**WHAT NEEDS TO BE DONE**
Starting at the first line and ending at the last, reproduce the records below exactly.

**DATA PROVIDED**
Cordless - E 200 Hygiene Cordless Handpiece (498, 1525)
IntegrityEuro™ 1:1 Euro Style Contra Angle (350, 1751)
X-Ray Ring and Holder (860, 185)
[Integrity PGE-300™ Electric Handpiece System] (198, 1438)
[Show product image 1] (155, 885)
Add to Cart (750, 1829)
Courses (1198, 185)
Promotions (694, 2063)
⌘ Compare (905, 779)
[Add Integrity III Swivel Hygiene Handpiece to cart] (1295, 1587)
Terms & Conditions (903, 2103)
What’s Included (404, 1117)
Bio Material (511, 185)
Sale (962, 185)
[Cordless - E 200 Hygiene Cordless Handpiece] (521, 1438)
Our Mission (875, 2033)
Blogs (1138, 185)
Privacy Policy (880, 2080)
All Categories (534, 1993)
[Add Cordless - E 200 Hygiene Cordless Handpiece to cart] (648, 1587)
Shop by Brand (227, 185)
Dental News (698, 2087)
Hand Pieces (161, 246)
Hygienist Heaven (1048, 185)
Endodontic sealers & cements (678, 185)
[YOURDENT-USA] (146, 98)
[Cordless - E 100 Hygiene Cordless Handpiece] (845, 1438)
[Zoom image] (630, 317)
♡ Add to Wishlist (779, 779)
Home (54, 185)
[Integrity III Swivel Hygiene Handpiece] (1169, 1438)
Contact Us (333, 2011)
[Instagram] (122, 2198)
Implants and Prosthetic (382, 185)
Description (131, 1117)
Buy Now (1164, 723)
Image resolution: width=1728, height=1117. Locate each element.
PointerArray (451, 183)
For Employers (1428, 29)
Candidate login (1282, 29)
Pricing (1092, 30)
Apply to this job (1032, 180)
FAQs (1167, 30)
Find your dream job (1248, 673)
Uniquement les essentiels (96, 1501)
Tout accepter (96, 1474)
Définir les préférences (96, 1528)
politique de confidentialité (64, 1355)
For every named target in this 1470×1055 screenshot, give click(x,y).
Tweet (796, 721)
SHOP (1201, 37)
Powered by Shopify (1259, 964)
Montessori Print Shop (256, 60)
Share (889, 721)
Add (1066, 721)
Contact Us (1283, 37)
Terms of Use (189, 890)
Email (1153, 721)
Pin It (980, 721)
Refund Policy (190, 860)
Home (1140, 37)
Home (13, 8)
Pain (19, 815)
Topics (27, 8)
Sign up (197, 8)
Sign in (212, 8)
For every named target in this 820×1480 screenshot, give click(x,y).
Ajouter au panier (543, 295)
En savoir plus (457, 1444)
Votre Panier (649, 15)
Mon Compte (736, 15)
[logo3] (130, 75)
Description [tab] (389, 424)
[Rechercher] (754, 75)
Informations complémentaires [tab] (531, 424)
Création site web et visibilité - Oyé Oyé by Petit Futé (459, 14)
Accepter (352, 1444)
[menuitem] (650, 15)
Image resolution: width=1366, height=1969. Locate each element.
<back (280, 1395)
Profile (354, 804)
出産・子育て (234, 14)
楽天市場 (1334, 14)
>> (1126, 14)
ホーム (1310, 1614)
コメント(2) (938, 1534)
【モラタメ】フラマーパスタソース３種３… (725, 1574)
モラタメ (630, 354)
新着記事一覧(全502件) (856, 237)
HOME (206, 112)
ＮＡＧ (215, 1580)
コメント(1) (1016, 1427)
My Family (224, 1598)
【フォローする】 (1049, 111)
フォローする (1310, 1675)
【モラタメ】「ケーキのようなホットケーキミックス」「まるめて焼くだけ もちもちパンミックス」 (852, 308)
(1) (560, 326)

**SOLUTION TO THIS EXERCISE**
Cordless - E 200 Hygiene Cordless Handpiece (498, 1525)
IntegrityEuro™ 1:1 Euro Style Contra Angle (350, 1751)
X-Ray Ring and Holder (860, 185)
[Integrity PGE-300™ Electric Handpiece System] (198, 1438)
[Show product image 1] (155, 885)
Add to Cart (750, 1829)
Courses (1198, 185)
Promotions (694, 2063)
⌘ Compare (905, 779)
[Add Integrity III Swivel Hygiene Handpiece to cart] (1295, 1587)
Terms & Conditions (903, 2103)
What’s Included (404, 1117)
Bio Material (511, 185)
Sale (962, 185)
[Cordless - E 200 Hygiene Cordless Handpiece] (521, 1438)
Our Mission (875, 2033)
Blogs (1138, 185)
Privacy Policy (880, 2080)
All Categories (534, 1993)
[Add Cordless - E 200 Hygiene Cordless Handpiece to cart] (648, 1587)
Shop by Brand (227, 185)
Dental News (698, 2087)
Hand Pieces (161, 246)
Hygienist Heaven (1048, 185)
Endodontic sealers & cements (678, 185)
[YOURDENT-USA] (146, 98)
[Cordless - E 100 Hygiene Cordless Handpiece] (845, 1438)
[Zoom image] (630, 317)
♡ Add to Wishlist (779, 779)
Home (54, 185)
[Integrity III Swivel Hygiene Handpiece] (1169, 1438)
Contact Us (333, 2011)
[Instagram] (122, 2198)
Implants and Prosthetic (382, 185)
Description (131, 1117)
Buy Now (1164, 723)
Image resolution: width=1728, height=1117. Locate each element.
PointerArray (451, 183)
For Employers (1428, 29)
Candidate login (1282, 29)
Pricing (1092, 30)
Apply to this job (1032, 180)
FAQs (1167, 30)
Find your dream job (1248, 673)
Uniquement les essentiels (96, 1501)
Tout accepter (96, 1474)
Définir les préférences (96, 1528)
politique de confidentialité (64, 1355)
For every named target in this 1470×1055 screenshot, give click(x,y).
Tweet (796, 721)
SHOP (1201, 37)
Powered by Shopify (1259, 964)
Montessori Print Shop (256, 60)
Share (889, 721)
Add (1066, 721)
Contact Us (1283, 37)
Terms of Use (189, 890)
Email (1153, 721)
Pin It (980, 721)
Refund Policy (190, 860)
Home (1140, 37)
Home (13, 8)
Pain (19, 815)
Topics (27, 8)
Sign up (197, 8)
Sign in (212, 8)
For every named target in this 820×1480 screenshot, give click(x,y).
Ajouter au panier (543, 295)
En savoir plus (457, 1444)
Votre Panier (649, 15)
Mon Compte (736, 15)
[logo3] (130, 75)
Description [tab] (389, 424)
[Rechercher] (754, 75)
Informations complémentaires [tab] (531, 424)
Création site web et visibilité - Oyé Oyé by Petit Futé (459, 14)
Accepter (352, 1444)
[menuitem] (650, 15)
Image resolution: width=1366, height=1969. Locate each element.
<back (280, 1395)
Profile (354, 804)
出産・子育て (234, 14)
楽天市場 (1334, 14)
>> (1126, 14)
ホーム (1310, 1614)
コメント(2) (938, 1534)
【モラタメ】フラマーパスタソース３種３… (725, 1574)
モラタメ (630, 354)
新着記事一覧(全502件) (856, 237)
HOME (206, 112)
ＮＡＧ (215, 1580)
コメント(1) (1016, 1427)
My Family (224, 1598)
【フォローする】 (1049, 111)
フォローする (1310, 1675)
【モラタメ】「ケーキのようなホットケーキミックス」「まるめて焼くだけ もちもちパンミックス」 (852, 308)
(1) (560, 326)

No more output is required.